**PASSAGE**:

No room for macho in the win column


June 07, 1993|By JOHN EISENBERG

First off, let's define our terms. That wasn't just a fight between the Orioles and Mariners. That was an entire card.

How many bouts were there? How many fingers do you have?

Let's see. There was the main event, "Gorgeous" Norm Charlton against Alan "Mister Mean" Mills, which came late in the proceedings and had more action than any two Riddick Bowe title defenses. There was Mike "Cy" Mussina against Bill "Bill" Haselman. Mark McLemore against Chris Bosio. Todd Frohwirth against Jeff "Full" Nelson. Jeff Tackett against the world.

There were slug-outs and takedowns and headlocks and everything short of Fritz Von Erich with the Iron Claw. There was the remarkable sight of Bosio racing from the dugout to level a 49-year-old pitching coach (Dick Bosman) with a body block. What a man.

No, it wasn't just a fight. It was the fight of the baseball year.

"Best I ever saw," said the Orioles' Gregg Olson. "They had six or seven guys going after people. And we probably had the same number looking to start something."

It all started when Mussina hit Haselman on the shoulder in the seventh inning of the Orioles' 5-2 win, and ended with Mark Williamson standing in the empty clubhouse well after the game, a bandage across the bridge of his nose and a red scrape on his chin, looking very much like someone who had intersected with a windshield.

"I will get even," Williamson said. "You can quote me on that."

And you thought the Orioles were listless this year.

**LISTED ENTRIES**:
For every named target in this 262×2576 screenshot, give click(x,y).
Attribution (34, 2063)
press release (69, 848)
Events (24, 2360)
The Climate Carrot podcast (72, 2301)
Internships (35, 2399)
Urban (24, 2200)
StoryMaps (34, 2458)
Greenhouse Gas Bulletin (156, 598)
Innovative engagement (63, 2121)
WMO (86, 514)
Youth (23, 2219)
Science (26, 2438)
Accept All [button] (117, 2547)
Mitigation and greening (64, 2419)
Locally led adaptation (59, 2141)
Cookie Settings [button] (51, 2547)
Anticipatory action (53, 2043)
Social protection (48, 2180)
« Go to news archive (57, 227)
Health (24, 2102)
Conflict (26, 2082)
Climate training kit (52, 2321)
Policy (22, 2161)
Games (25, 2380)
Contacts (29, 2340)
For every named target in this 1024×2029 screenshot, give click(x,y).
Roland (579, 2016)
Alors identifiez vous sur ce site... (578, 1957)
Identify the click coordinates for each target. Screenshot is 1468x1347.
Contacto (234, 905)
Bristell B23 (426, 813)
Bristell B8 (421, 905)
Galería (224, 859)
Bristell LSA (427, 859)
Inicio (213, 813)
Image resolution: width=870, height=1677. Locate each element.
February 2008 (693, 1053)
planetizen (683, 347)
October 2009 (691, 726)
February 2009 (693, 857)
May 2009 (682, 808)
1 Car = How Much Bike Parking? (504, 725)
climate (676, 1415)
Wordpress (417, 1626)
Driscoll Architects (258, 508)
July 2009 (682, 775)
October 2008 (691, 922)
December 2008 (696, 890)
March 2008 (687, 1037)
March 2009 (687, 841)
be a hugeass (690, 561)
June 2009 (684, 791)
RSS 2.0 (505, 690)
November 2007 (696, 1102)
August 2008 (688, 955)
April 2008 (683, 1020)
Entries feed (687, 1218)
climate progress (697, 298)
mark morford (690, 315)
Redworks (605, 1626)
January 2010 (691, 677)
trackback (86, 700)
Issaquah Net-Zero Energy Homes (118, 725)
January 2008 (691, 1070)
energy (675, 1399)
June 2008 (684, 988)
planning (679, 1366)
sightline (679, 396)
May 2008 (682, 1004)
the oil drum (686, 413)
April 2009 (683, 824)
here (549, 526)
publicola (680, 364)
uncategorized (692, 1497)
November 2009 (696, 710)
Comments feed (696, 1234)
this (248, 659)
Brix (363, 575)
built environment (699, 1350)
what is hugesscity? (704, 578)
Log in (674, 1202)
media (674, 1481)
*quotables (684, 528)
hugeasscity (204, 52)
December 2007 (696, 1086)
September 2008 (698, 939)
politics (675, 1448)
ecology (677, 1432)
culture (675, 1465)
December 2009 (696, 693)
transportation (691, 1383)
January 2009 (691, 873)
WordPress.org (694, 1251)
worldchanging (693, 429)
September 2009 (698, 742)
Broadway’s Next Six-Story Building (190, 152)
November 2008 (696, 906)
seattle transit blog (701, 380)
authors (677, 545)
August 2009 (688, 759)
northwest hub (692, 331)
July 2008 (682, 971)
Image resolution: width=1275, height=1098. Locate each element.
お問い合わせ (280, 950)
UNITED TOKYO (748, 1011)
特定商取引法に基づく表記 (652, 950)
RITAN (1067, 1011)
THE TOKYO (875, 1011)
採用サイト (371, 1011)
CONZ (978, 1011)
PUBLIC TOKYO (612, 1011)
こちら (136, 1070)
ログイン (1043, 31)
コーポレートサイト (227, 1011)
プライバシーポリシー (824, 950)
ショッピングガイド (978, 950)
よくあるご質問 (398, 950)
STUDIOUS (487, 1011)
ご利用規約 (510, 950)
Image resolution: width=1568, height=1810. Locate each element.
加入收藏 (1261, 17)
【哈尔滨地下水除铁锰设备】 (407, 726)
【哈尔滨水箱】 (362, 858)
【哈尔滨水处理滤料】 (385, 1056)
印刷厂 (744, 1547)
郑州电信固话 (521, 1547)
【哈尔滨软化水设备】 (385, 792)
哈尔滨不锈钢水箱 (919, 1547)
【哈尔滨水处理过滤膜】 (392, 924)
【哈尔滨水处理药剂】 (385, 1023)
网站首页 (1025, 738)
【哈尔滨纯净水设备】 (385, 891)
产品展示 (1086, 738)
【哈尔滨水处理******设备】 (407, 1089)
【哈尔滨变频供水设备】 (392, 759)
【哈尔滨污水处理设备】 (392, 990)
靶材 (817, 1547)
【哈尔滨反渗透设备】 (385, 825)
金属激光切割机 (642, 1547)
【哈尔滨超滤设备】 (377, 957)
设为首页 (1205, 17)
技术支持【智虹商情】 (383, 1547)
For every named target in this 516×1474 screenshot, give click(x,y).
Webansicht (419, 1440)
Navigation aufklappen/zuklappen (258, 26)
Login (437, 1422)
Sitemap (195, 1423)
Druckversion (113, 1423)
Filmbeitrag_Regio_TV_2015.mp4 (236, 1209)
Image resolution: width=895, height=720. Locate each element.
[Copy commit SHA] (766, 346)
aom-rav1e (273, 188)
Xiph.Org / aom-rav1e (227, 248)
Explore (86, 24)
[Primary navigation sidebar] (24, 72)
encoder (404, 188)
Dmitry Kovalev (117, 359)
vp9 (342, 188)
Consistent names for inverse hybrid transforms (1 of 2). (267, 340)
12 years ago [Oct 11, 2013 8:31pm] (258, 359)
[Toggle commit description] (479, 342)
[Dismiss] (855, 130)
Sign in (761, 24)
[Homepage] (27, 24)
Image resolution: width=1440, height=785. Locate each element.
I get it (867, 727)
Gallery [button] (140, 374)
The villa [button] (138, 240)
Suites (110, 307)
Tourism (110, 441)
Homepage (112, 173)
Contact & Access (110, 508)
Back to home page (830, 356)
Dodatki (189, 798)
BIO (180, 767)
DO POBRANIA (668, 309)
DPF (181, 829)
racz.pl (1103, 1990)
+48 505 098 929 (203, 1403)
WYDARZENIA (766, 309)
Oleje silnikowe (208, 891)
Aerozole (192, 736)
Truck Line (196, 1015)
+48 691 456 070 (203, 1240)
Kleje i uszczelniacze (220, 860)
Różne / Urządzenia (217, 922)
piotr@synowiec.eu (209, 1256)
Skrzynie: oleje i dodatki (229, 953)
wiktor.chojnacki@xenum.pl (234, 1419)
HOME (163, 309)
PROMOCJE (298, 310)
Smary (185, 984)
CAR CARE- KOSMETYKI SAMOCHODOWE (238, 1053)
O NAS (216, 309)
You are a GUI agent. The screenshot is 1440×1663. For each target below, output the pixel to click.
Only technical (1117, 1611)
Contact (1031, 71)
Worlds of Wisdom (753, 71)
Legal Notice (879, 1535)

**WHAT YOU NEED TO DO**: Copy word for word the stretch of the column on the Orioles–Mariners fight from "How many bouts" through "against the world.". The entries above come from a source separate from the column on the Orioles–Mariners fight.

**SOLUTION FOR THIS EXERCISE**:
How many bouts were there? How many fingers do you have?

Let's see. There was the main event, "Gorgeous" Norm Charlton against Alan "Mister Mean" Mills, which came late in the proceedings and had more action than any two Riddick Bowe title defenses. There was Mike "Cy" Mussina against Bill "Bill" Haselman. Mark McLemore against Chris Bosio. Todd Frohwirth against Jeff "Full" Nelson. Jeff Tackett against the world.